Major Drilling Group International
Major Drilling Group International (MDI) is the leading global provider of specialized contract drilling services to the mining industry. Given the specialized labour force and equipment required, mining companies typically outsource exploration drilling to companies like MDI as a way to mitigate the cyclical risk that faces the sector. While the drilling equipment used is readily available for purchase, we believe there are substantial barriers to entry as the business is very cyclical and requires the ability to work in remote and challenging environments. The majority of MDI’s revenue is derived from copper and gold exploration but its drilling rigs can be used for most exploration drilling activity (e.g., for commodities such as nickel, iron ore, zinc and uranium).
We believe we are in the early stages of a very solid upturn for MDI. High commodity prices are stimulating the mining industry to increase exploration for new deposits and extensions to current deposits for the first time in almost a decade. Take copper for example; just Imagine the amount of new copper that will be needed to supply a world where electric vehicles dominate the roads. We believe copper prices will need to remain elevated for years to spur new mine development and meet demand. Figure 1 shows the effects of the last commodity cycle, associated with the industrialization of China, on MDI’s revenue.
Figure 1: MDI’s revenue is highly correlated with exploration budgets.

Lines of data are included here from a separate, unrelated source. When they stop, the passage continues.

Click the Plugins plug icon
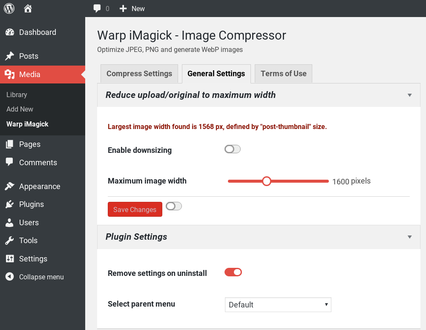Viewport: 426px width, 330px height. pyautogui.click(x=9, y=204)
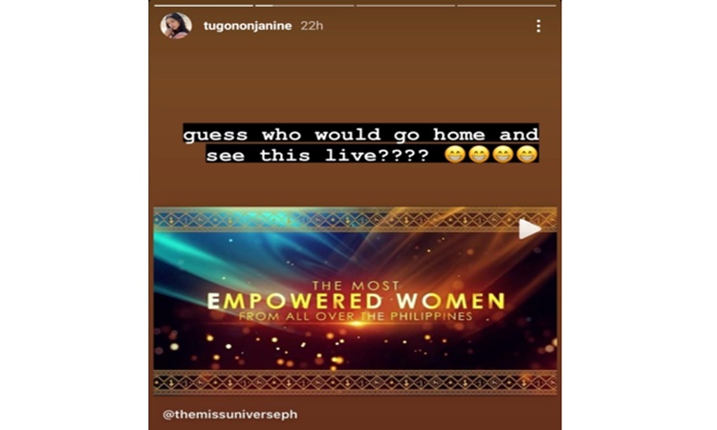Tap the tugononjanine username
The width and height of the screenshot is (717, 430).
248,26
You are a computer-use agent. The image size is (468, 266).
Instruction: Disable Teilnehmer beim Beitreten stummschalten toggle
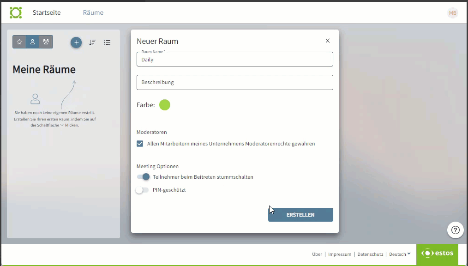point(143,177)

Major is currently contracted to expand the resources of some of the world’s largest mines, like Oyu Tolgoi in Mongolia (Rio Tinto), Grasberg (Freeport-McMoRan) in Indonesia and the Nevada Gold belt dominated by Newmont and Barrick. Figure 2 highlights the expected decline of gold and copper ore that will fuel an extended exploration boom.
Figure 2: Mine reserves will continue to fall without a significant rise in exploration activity.
These mining majors (including BHP Billiton) are expected to generate cumulative and combined cash flow from operations of US$207B from 2021-2023, a 77% increase over 2017-2019 (we are purposefully excluding 2020 given the short-term disruption from the COVID-19 pandemic). When combined with favourable financing conditions in the junior mining sector, we believe exploration budgets should continue to rise. The chart below shows that the industry, led by gold miners, has stepped up financing since the first quarter of 2020. Much of this money will be earmarked for exploration.
Figure 3: Financing activity has picked up in 2021
MDI’s revenue peaked at almost $800 million in fiscal 2012 with the commodity boom sparked by the industrialization of China. It bottomed at just over $300 million a few years later as China’s need for commodities tapered. During the downturn, MDI focused on reducing debt and maintaining its fleet to be ready for the next cycle. We believe we are in the early innings of a new cycle as MDI’s revenue has increased to $400 million in fiscal years ‘20 and ‘21. Mining analysts are expecting 40% revenue growth in the current fiscal year ending April ’22, with further growth into 2023 and beyond.
We expect the current commodity boom to extend beyond 2025 given the lack of exploration since the last commodity boom and the demand from electrification. Given how highly correlated MDI’s stock price is to exploration budgets, we believe the stock can double as the mining industry invests its strong cash flow into exploration.